Но Ивонна споткнулась сама, едва они свернули за угол, на калье Никарагуа. Консул бесстрастно смотрел, как она, щурясь от солнца, разглядывает причудливый особняк по другую сторону их улицы, недалеко от угла, увенчанный двумя башенками и островерхим коньком, на который глазел с любопытством какой-то пеон, стоявший к ним спиной.
— Да-с, вот он, на прежнем месте, куда ему деваться, — сказал консул, и они пошли, оставив слева дом с надписью на стене, которую ей не хотелось видеть, дальше по калье Никарагуа.
— А все-таки улица стала иной.
Ивонна вновь умолкла. Поистине она сохраняла самообладание лишь отчаянным усилием воли. Как объяснить, что еще совсем недавно она представляла себе Куаунауак без этого дома, будто его и не было вовсе! Порой воображение рисовало ей, как они с консулом идут по калье Никарагуа, но ни разу эти скорбные призраки не оказались перед особняком Жака.

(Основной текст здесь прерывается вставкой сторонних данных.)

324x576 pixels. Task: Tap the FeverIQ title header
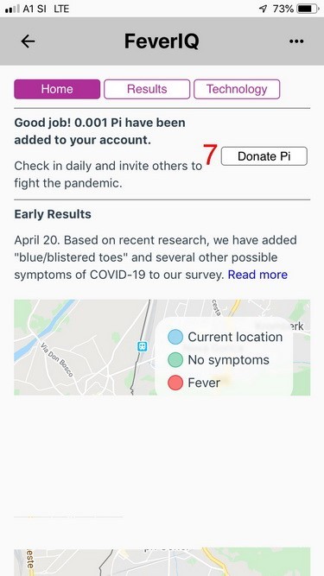pyautogui.click(x=162, y=41)
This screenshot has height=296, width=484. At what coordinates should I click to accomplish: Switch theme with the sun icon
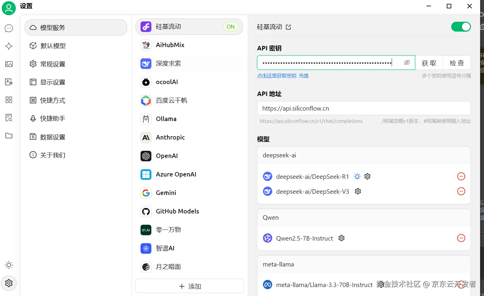tap(9, 265)
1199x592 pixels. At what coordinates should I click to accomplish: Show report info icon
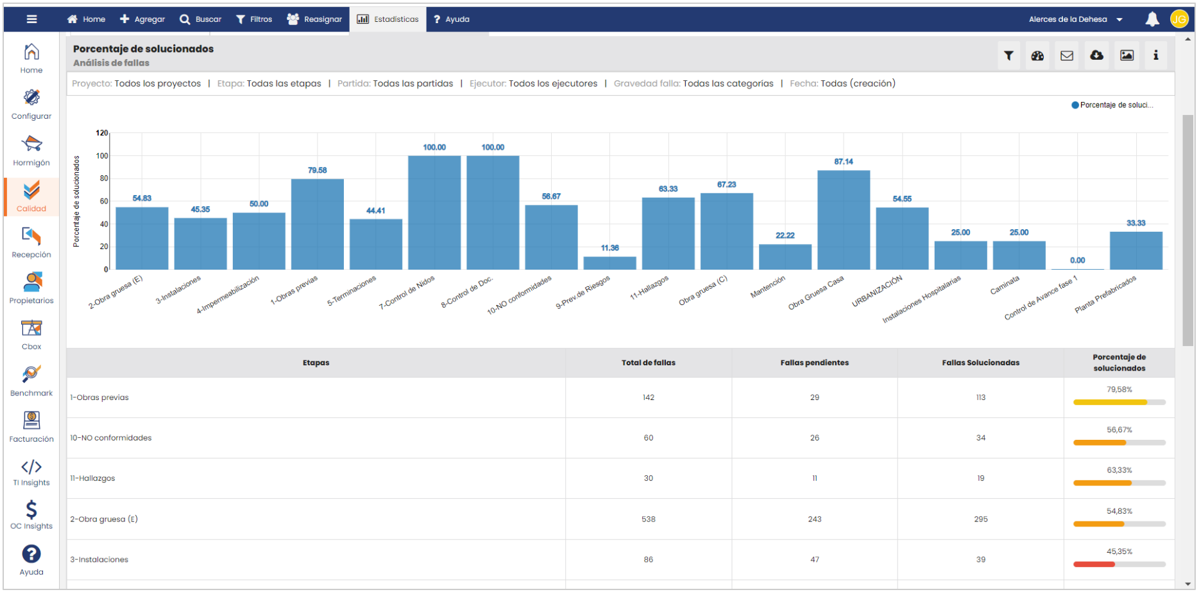tap(1155, 56)
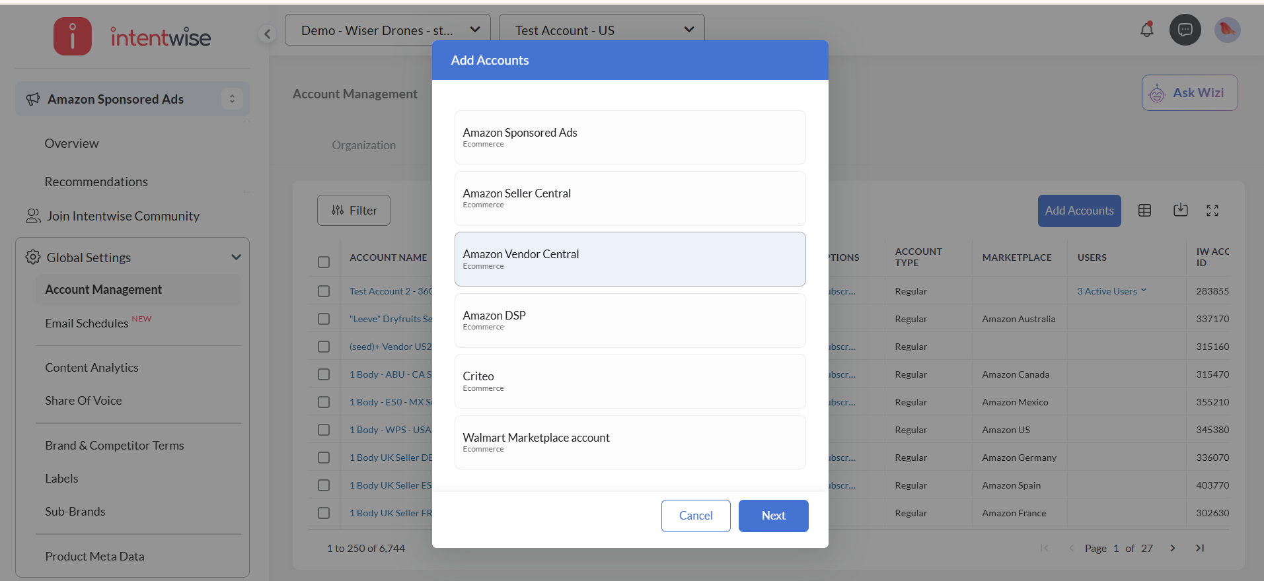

Особняк исчез раньше, без следа, как будто и не существовал, подобно тому, как иной раз из памяти убийцы стираются зримые приметы того места, где он совершил преступление, и, очутившись снова в тех краях, прежде таких знакомых, он плутает, не находя дороги. В действительности же калье Никарагуа не стала иной. Она все та же, в скопищах серых камней, в круглых рытвинах, давно знакомая, вспученная, как застывший поток лавы, и можно подумать, будто здесь идут дорожные работы, хотя на самом деле идет лишь смехотворный и нескончаемый спор между муниципалитетом и домовладельцами, о том, кому ее ремонтировать. Калье Никарагуа!.. Вопреки всему название улицы звучало для нее, как певучий зов: после нелепого потрясения, испытанного у дома Жака, она ощущала в глубине души странный покой.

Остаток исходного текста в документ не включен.